Danıştay, idari para cezası uygulanabilmesi için, internet sayfası üzerinden yayımlanan bilgilerin hangi yönleriyle EPDK talimatlarıyla uyumlu olmadığının belirlenmesi ve ihtarı yapılan aykırılığın giderilip giderilmediğinin somut olarak tespit edilmesi gerektiğini vurgulamıştır. Bu doğrultuda Danıştay, yayımlanan bilgilerin EPDK talimatlarıyla uyumlu olduğunun belirtilmesine rağmen aksi yönde somut bir tespit yapılmadan işlem tesis edilmesinin hukukî belirlilik ve güvenlik ilkeleri ile bağdaşmadığından bahisle dava konusu işlemi hukuka aykırı bulmuştur. 

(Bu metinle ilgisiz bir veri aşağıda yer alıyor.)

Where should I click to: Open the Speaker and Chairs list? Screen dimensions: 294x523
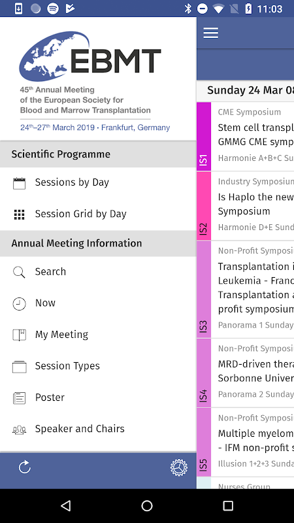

Depolamalı Tesislerin Ön Lisans Süreçlerine İlişkin Kararlar

Elektrik Piyasası Kanunu’nda (“EPK”) 5 Temmuz 2022 tarihinde yürürlüğe giren değişikliklerle, elektrik depolama tesisi kurmayı taahhüt eden kişilere yarışmasız rüzgâr enerji santralleri ve güneş enerji santralleri kurma imkânı tanıyan düzenlemelerin uygulama ayağı bu sene de tartışma konusu olmaya devam etmiştir. Özellikle, Elektrik Piyasası Lisans Yönetmeliği’ne (“Lisans Yönetmeliği”) 19 Kasım 2022 tarihinde yapılan düzenlemeler eleştiri konusu olmuştur. Bir yanda değerlendirmeye alınan başvuruların “değerlendirmeye alınma sırasına göre” Türkiye Elektrik İletim A.Ş.’ye (“TEİAŞ”) gönderileceği ve TEİAŞ’ın da bu sıraya uygun olarak bağlantı görüşü vereceği düzenlenmiştir. Diğer taraftan, bir geçici madde ile, lisansına müstakil depolama tesisi dercedilmesi uygun bulunan tedarik lisansı sahibi tüzel kişilere, söz konusu müstakil elektrik depolama tesislerine verilen olumlu bağlantı görüşlerinin bu önlisans başvuruları için de geçerli olması adına 19 Şubat 2023’e kadar önlisans başvurusunda bulunma imkanı tanınmıştır. Tedarik lisansı sahiplerine böyle bir hakkın verilmiş olması başlı başına bir eleştiri konusu olmuştur. Ayrıca, başvuru sahiplerinin bir kısmına uygun bağlantı görüşü verilmeyerek başvuruları reddedilirken başvuru tarihi daha sonra olan bazı başvuru sahiplerine ise aynı bölgede kapasite tahsis edildiği iddiaları gündeme gelmiştir. EPDK’nın bu doğrultuda verdiği kararlardan bazılarının muhatapları tarafından yargıya taşındığı bilinmekle birlikte, henüz bu konuda sektörün genelini etkileyecek nitelikte bir mahkeme kararı çıkmamıştır. 

Sonuç

Elektrik piyasası gibi hem sıkı düzenlemelere tabi hem de dinamik bir sektörde, sektörel düzenlemelerin zaman zaman yargıya taşınması kaçınılmazdır. Yargıya taşınan karar ve düzenlemelerde, ortak temalar olarak özellikle hukuki belirlilik, hukuk güvenliği, geriye yürümezlik konuları ön plana çıkmaktadır. Yargı mercilerininse, önlerine gelen uyuşmazlıklarda genel olarak EPDK’nın takdir yetkisini geniş yorumladığı ve müdahaleden kaçınma eğiliminde olduğu gözlemlenmektedir.